Autonomous testing saves developer time and increases confidence in your software, because:

Instead of predicting test cases that might reveal a bug, developers can instruct the computer to generate tests autonomously, achieving greater coverage of the state-space than other testing approaches, for the same amount of time spent.
Randomized exploration often uncovers bugs developers would never anticipate.

However, autonomous testing can be challenging to implement.

There aren’t many autonomous testing tools available and setting up an autonomous testing framework is a complex, resource-intensive undertaking.
Autonomous testing requires understanding of sequences of operations that are legal and that can be legally run concurrently.

What kind of systems benefit most from autonomous testing?

Autonomous testing is applicable to any kind of software, but particularly excels at testing systems where concurrency, state, and state space exploration matter.

These include:

Distributed databases (e.g. FoundationDB, MongoDB, and TigerBeetle).
Financial transaction engines (e.g. Formance).
Distributed systems infrastructure (e.g. Warpstream, Resonate, and Rising Wave).
Blockchains and consensus protocols (e.g.
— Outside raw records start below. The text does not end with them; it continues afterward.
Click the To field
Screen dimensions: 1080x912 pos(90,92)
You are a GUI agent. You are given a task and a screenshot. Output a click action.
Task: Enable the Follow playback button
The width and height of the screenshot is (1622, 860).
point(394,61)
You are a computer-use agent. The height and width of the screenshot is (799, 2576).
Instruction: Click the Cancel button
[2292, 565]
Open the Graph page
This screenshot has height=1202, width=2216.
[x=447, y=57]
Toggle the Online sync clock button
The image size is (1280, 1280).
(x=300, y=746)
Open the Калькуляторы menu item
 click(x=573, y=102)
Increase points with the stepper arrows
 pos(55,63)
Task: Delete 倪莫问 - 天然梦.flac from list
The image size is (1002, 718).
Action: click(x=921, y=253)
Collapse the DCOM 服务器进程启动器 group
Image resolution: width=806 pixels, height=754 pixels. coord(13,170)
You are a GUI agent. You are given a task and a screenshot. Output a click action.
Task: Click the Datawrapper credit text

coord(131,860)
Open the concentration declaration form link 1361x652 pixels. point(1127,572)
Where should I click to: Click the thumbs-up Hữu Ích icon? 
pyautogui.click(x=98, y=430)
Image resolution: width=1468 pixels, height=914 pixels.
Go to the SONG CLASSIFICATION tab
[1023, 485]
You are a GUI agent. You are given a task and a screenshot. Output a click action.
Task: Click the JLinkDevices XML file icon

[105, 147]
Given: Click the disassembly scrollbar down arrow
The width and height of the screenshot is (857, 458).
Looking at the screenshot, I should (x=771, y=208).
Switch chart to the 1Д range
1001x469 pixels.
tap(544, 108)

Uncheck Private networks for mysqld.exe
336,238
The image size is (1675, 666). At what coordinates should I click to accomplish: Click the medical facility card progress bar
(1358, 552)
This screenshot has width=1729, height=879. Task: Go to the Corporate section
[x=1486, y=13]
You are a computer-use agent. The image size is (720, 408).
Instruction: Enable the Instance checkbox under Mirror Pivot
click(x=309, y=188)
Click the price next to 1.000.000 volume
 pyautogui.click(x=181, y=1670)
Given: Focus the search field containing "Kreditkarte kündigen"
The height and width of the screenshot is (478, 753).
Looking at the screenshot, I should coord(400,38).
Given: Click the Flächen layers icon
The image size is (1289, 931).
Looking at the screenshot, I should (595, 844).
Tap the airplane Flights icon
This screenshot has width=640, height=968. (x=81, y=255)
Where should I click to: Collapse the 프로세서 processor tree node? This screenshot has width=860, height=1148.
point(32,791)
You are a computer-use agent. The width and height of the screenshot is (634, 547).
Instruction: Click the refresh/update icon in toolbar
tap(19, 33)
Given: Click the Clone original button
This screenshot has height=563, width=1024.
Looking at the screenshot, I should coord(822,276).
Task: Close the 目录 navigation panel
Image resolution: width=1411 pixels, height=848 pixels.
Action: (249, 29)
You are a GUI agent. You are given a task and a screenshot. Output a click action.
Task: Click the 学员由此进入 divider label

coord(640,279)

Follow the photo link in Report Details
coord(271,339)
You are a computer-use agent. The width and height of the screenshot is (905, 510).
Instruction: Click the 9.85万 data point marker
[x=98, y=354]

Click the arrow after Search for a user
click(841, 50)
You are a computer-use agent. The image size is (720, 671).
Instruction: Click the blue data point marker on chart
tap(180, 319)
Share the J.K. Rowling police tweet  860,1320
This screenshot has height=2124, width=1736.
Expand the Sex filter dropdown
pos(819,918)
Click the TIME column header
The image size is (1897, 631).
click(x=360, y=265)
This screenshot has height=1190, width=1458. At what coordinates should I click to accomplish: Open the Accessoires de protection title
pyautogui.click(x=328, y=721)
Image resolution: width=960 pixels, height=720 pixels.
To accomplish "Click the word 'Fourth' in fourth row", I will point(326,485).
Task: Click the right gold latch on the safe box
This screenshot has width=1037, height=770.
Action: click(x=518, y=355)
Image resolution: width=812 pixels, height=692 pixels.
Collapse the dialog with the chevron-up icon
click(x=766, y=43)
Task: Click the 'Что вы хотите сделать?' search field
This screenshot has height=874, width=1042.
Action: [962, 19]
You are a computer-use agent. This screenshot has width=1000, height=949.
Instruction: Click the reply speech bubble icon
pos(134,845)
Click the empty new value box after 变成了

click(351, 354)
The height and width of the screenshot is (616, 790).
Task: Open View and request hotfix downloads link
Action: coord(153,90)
Sui, developed by Mysten Labs).
Microservice applications.
Asynchronous workflows.
Any complex business system built on distributed infrastructure.

Bugs in such systems tend to be difficult to detect with manually written, example-based tests.

Autonomous testing is better than other testing approaches and a scalable way to achieve confidence in today’s software. At Antithesis, we’ve seen firsthand how it uncovers critical bugs in systems where traditional testing falls short.